PACINI G; LUQUE EH; ALARCÓN R; VARAYOUD J; MILESI MM

Congreso; LXI Reunión Anual de la Sociedad Argentina de Investigación Clínica, LXIV Reunión de la Sociedad Argentina de Inmunología y XLVIII Reunión de la Sociedad Argentina de Farmacología Experimental; 2016

Sociedad Argentina de Investigación Clínica, Sociedad Argentina de Inmunología y Sociedad Argentina de Fisiología Experimental

Glyphosate based herbicides (GBH) are extensively used for agricultural purposes all over the world, which is closely associated with a constant increase in the use of transgenic glyphosate-resistant soybean single-cropping. Recently, we showed that a brief exposure to a GBH, administered subcutaneously during the first postnatal week alters uterine development in prepubertal rats, and induces post-implantation embryo loss at adulthood.

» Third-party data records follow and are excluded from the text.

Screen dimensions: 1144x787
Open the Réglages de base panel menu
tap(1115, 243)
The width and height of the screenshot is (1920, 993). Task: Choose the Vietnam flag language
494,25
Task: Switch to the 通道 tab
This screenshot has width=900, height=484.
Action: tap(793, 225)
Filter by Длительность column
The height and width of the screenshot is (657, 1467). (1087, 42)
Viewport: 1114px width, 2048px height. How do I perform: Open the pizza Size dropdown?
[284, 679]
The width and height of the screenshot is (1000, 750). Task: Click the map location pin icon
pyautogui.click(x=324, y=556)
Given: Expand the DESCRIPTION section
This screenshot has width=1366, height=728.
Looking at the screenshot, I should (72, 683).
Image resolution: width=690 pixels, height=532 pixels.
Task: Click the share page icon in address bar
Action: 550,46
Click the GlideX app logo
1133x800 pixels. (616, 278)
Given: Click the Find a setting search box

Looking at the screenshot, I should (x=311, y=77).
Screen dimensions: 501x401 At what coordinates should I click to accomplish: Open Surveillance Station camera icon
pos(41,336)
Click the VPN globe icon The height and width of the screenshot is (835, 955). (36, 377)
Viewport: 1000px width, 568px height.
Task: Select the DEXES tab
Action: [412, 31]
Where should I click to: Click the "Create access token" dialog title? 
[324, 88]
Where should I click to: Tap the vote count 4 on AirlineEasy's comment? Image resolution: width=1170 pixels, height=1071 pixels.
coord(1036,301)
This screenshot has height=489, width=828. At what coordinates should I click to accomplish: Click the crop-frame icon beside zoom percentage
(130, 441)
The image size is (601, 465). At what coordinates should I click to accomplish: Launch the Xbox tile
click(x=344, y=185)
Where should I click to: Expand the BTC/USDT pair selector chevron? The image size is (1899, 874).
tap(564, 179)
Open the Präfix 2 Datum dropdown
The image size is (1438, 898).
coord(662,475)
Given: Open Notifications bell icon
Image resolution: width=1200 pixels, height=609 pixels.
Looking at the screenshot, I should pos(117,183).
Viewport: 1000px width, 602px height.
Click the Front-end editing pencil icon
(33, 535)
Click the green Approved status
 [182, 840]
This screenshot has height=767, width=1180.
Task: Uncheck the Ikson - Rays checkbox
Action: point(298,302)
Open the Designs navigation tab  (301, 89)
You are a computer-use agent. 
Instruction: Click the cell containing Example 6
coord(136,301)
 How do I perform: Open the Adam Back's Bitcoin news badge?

In the present study we evaluate if an oral administration of GBH during the perinatal period (gestation and lactation) affects female fertility and/or induces transgenerational effects on prenatal development of their progeny. Pregnant rats (F0) were orally exposed to 200 mg GBH/Kg/day through food, from gestational day (GD) 9 until weaning (postnatal day 21, PND21). The body weight gain and the vaginal canal-opening of the F1 females were evaluated. On PND90, F1 females were submitted to a fertility test to evaluate the pregnancy rates, and on GD19, the number of corpora lutea (CLs) and the implantation and resorption sites. To determine transgenerational effects on the F2 offspring development, we evaluate the fetal weight, length and morphology, and the placental weight. GBH exposure did not alter the body weight gain of the F1 females with age, but led to early onset of vaginal opening, indicating early puberty. Although all GBH-treated F1 females resulted pregnant, a decreased number of implanted embryos were detected. Moreover, F2 offspring exhibited a delayed growth, evidenced by lower fetal weight and length. A higher placental weight was detected in the GBH group. Surprisingly, structural congenital anomalies, such as, conjoined fetuses and abnormally developed limbs were detected in the F2 offspring. We concluded that perinatal exposure to a GBH induced female subfertility by decreasing the number of implanted embryos, and caused transgenerational induction of congenital anomalies.